Elle est bien triste aujourd'hui, car nous avons reçu une lettre de sa tante du Mans, qui nous dit très peu de choses mais ce peu en dit beaucoup. Elle avoue qu'elle s'affaiblit de plus en plus, bien qu'elle croie pouvoir aller encore quelques mois; on ne lui fait plus de remèdes, cepen­dant toute la Communauté l'entoure des soins les plus affec­tueux. Elle demande que Marie aille à la retraite, l'an pro­chain, parce qu'elle aura ainsi la consolation de prier sur sa tombe !

Tout cela, vous le pensez bien, ne nous a pas mis la gaieté au cœur, aussi avons‑nous été attristés toute la journée. Je ne vous aurais pas écrit ce soir, car il est tard, mais je crains que le vin de Malaga que vous aviez promis d'envoyer à ma soeur n'ait été égaré.
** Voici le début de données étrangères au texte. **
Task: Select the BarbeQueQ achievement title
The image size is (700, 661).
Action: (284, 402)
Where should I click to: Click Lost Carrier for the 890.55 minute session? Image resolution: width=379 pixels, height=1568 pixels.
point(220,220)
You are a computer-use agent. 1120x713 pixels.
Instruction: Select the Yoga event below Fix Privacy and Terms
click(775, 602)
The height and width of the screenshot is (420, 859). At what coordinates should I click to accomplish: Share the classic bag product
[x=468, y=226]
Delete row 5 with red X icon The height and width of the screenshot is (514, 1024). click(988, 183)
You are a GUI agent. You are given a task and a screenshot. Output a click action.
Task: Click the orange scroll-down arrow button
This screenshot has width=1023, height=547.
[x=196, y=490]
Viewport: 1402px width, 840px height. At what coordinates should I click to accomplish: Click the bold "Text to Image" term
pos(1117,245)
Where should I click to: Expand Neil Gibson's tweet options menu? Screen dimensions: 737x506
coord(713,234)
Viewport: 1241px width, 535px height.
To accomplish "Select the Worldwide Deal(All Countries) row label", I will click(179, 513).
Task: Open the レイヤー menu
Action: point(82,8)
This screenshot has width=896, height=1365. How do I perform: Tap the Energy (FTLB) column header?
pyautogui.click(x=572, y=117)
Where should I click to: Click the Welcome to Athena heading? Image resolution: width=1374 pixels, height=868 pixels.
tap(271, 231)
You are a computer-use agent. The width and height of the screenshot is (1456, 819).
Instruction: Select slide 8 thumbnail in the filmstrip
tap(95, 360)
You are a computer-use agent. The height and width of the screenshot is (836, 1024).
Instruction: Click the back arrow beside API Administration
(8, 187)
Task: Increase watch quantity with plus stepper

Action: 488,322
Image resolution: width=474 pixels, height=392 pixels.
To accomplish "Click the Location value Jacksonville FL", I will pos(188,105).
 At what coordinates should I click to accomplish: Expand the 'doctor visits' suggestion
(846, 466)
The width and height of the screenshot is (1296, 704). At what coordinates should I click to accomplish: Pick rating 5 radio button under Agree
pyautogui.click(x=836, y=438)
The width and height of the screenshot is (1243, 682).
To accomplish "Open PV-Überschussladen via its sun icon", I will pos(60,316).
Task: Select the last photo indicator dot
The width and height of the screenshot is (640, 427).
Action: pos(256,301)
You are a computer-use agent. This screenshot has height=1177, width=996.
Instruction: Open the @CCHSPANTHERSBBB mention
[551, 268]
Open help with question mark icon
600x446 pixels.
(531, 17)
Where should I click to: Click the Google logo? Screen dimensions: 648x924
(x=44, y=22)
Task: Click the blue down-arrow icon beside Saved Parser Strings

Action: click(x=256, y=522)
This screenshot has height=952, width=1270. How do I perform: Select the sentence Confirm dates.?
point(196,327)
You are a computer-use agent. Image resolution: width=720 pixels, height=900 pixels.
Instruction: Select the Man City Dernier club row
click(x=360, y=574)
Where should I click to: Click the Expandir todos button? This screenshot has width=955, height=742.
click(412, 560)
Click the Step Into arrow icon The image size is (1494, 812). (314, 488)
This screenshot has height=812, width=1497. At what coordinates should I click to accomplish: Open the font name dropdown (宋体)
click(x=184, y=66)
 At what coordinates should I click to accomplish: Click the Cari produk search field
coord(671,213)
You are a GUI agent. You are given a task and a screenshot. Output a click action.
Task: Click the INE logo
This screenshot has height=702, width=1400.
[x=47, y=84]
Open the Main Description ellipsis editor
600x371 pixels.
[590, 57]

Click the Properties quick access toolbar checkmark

Elle a l'air bien sensible à la manière affectueuse dont vous le lui avez offert, et paraît le désirer.

Vous me demandez des nouvelles de ma belle‑mère ? Elle est entièrement remise, ce n'était qu'une indisposition.

Adieu, ma chère soeur, pardonnez‑moi de vous avoir fait de la peine, je tâcherai de compenser l'année prochaine mais, si vous m'en vouliez jusque‑là, j'en serais affligée ! Mille baisers aux petites; la lettre de Jeanne est charmante.